2025年6月5日(木)から6日(金)にかけて、「第28回連合政令指定都市地域協議会連絡会議」が大阪市で開催されました。この会議は、全国で20の政令指定都市にある連合地域協議会が年に一度集まり、各地の活動や課題を共有し意見交換を行う場となっています。
今回の開催は、大阪・関西万博の会期中ということもあり、全国から約160名の参加者が大阪に集い、大阪市地域協議会は藤本議長をはじめとする、のべ36名のスタッフ体制でホスト役を務めました。会議会場には万博の公式キャラクター「ミャクミャク」も登場し、参加者との記念撮影で場を和ませました。
開会式では、藤本さつき議長の歓迎挨拶に続き、来賓の連合大阪の田中宏和会長、大阪市の西山忠邦副市長からもご挨拶をいただきました。
今年の会議テーマは「多様性推進と人権尊重の取り組みについて」、SNSを通じた誹謗中傷や個人情報の拡散、また現実社会でも依然として残る差別やハラスメントなど、人権を取り巻くさまざまな課題が深刻化する中、改めて一人ひとりが人権について考える契機として設定されました。
講演①では、京都大学大学院法学研究科の曽我部真裕教授が登壇。「インターネット上の人権〜大阪市における多様性推進・人権尊重の取り組み〜」と題し、大阪市が2016年に全国で初めて施行した「ヘイトスピーチ対処条例」について紹介。この条例は、特定の民族や国籍を標的にした差別的言動に対し、自治体として毅然とした対応を打ち出した画期的なものであり、全国から注目されました。曽我部教授は同条例の審査会会長も務められた経験から、「表現の自由」と「人権の保護」という二つの価値のバランスを、法学の視点から分かりやすく解説していただきました。
その後、神戸市とさいたま市の地域協議会による地域報告が行われました。神戸市からは、震災から30年を迎える節目の都市としての現状報告や、話題となった兵庫県知事選挙、県議会との関係性などが共有されました。続いて来年の開催地となるさいたま市地域協議会からは、市の特徴や取り組みについて紹介があり、次回開催への期待が高まりました。
講演②では、衆議院議員の尾辻かな子氏(立憲民主党・大阪10区)が「多様な人権の尊重のためのジェンダー平等社会の実現に向けて」と題して講演。ご自身が性的マイノリティの当事者である事やこれまでの経験を交えながら、LGBTQの声を政策に届ける意義や、誰もが自分らしく安心して暮らせる社会の必要性を語りました。特に、「人権」が日本では道徳的なものとして扱われがちである一方、国際的には国家が保障すべき権利であるという違いを指摘し、少数者の権利が法的に保障されることの重要性を訴えました。
夕刻からは、全体懇親会が開かれ、一般社団法人「和太鼓 絆」による迫力ある演奏で幕を開けました。
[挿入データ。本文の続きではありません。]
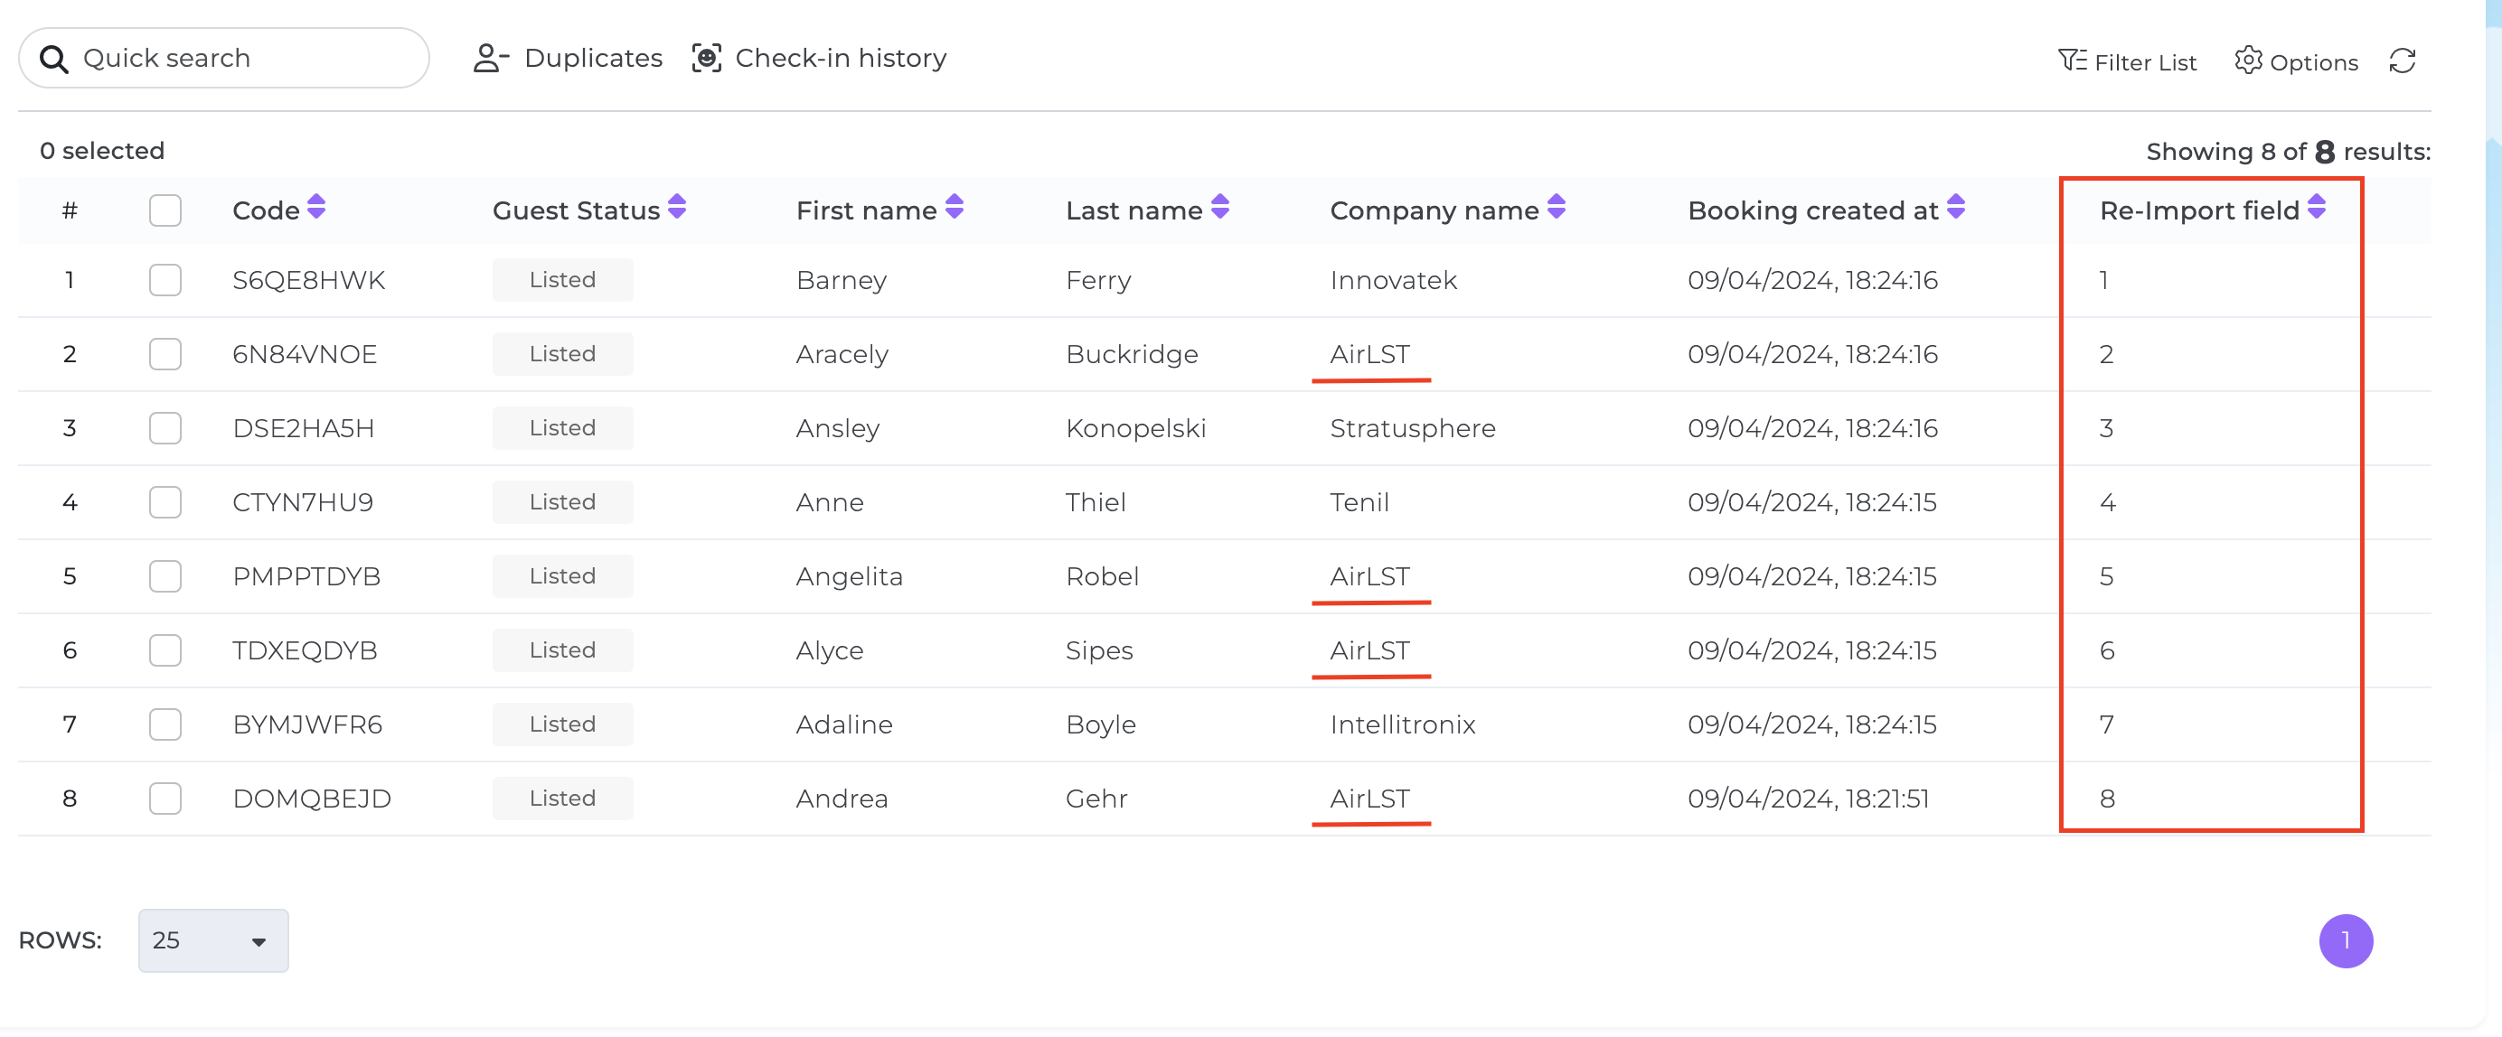Sort by Guest Status column arrows
The width and height of the screenshot is (2502, 1037).
677,207
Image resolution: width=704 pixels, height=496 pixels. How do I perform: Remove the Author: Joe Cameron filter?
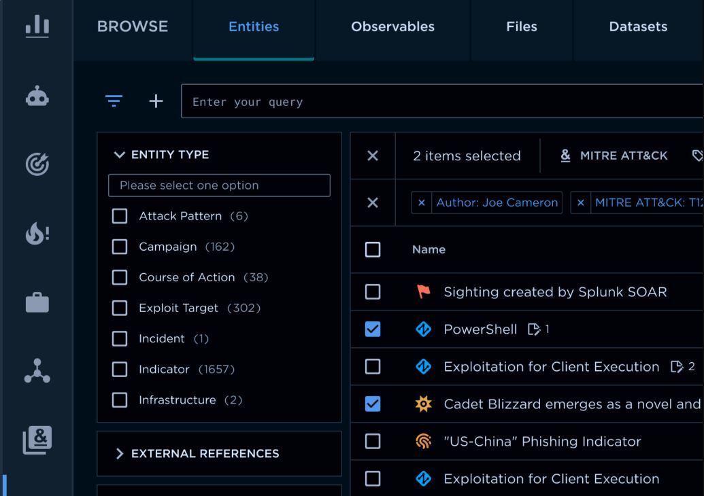(422, 203)
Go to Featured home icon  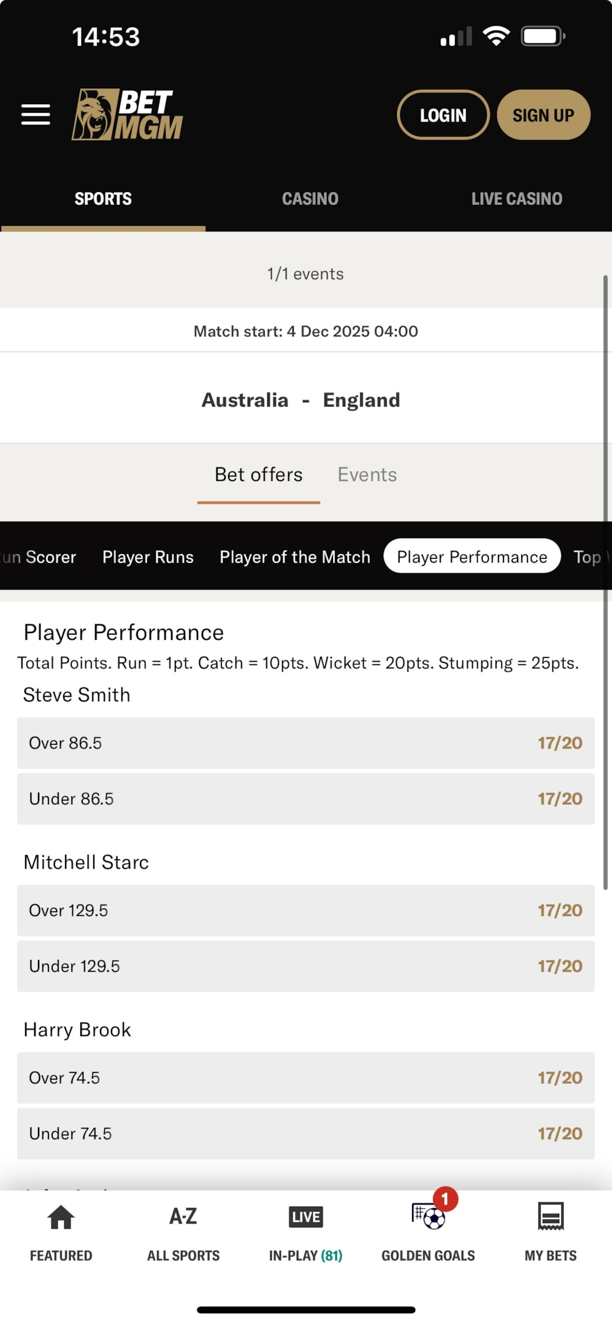pyautogui.click(x=61, y=1217)
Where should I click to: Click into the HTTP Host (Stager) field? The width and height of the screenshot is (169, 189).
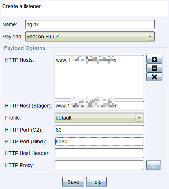click(99, 106)
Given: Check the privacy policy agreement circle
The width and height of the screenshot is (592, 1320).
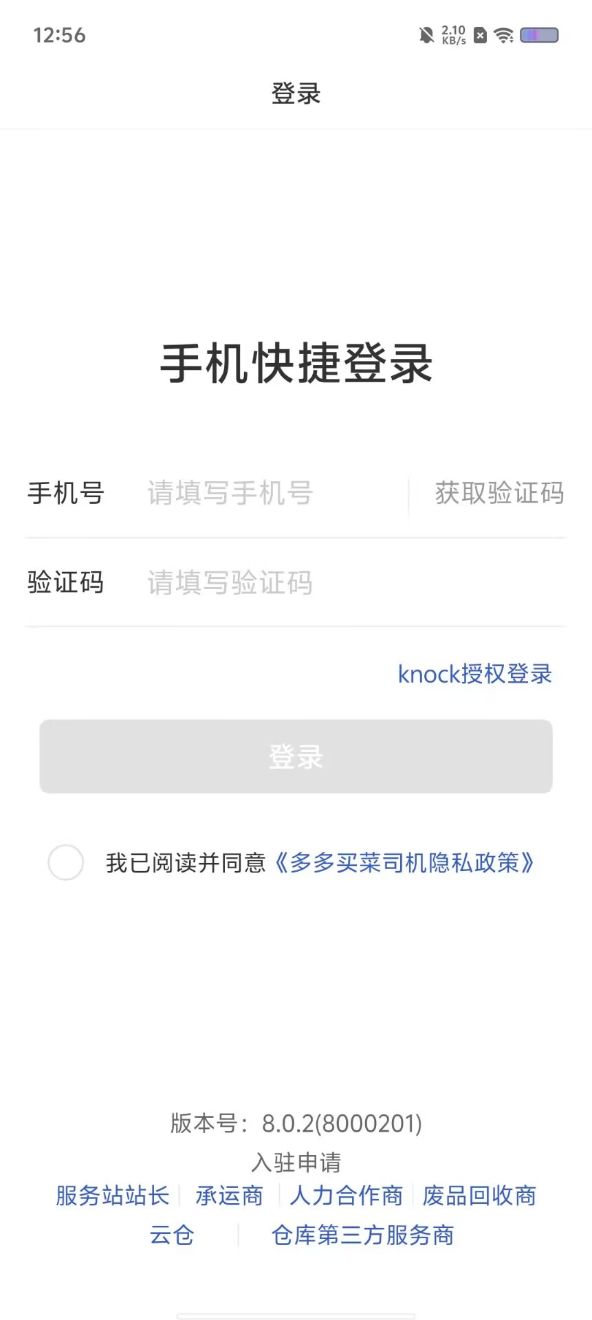Looking at the screenshot, I should pos(66,862).
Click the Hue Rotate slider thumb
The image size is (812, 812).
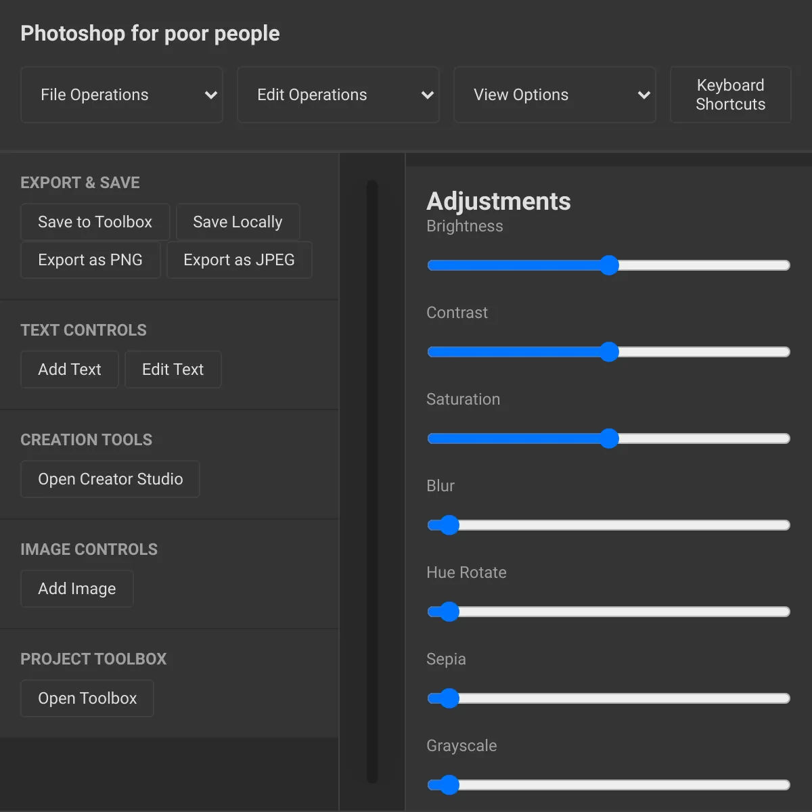tap(449, 612)
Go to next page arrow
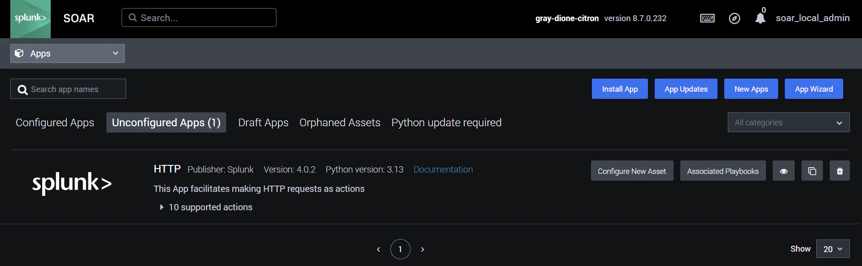The width and height of the screenshot is (862, 266). [x=422, y=249]
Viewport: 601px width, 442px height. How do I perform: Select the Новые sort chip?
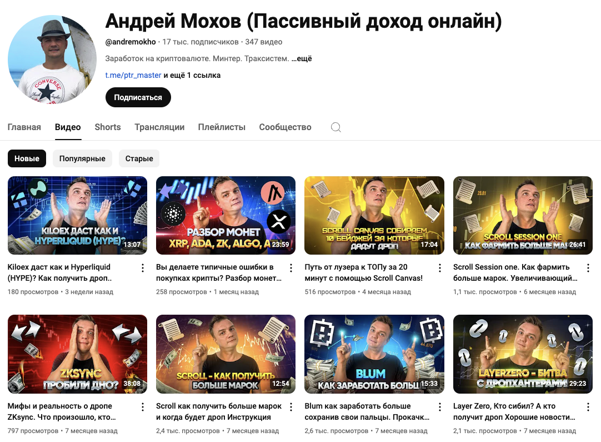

演奏後には、太鼓を通じた人権啓発活動についての紹介もあり、参加者の関心を集めました。乾杯の音頭は藤本議長が取り、各地域協議会間の交流が深まりました。会の終盤では、参加した各地協の紹介が行われ、次回開催地であるさいたま市の代表者からの挨拶で締めくくられました。
翌6日(金)は、希望者による市内視察として、「EXPO2025 大阪・関西万博」関連施設と、「新今宮スタディツアー」の2コースに分かれて現地を訪問。蒸し暑い天候ではありましたが、参加者からは「今の大阪を体感できた」との声も多く、充実した視察となりました。
今回の会議の開催にあたり、ご協力いただいた全国の政令指定都市地域協議会の皆さま、また運営を支えていただいた大阪市地域協議会の役員・スタッフの皆さまに心より感謝申し上げます。次回「第29回連絡会議」は、2026年6月にさいたま市での開催が予定されています。今後とも、全国の政令市地域協議会との連携を一層深め、連合の地域運動を力強く推進してまいります。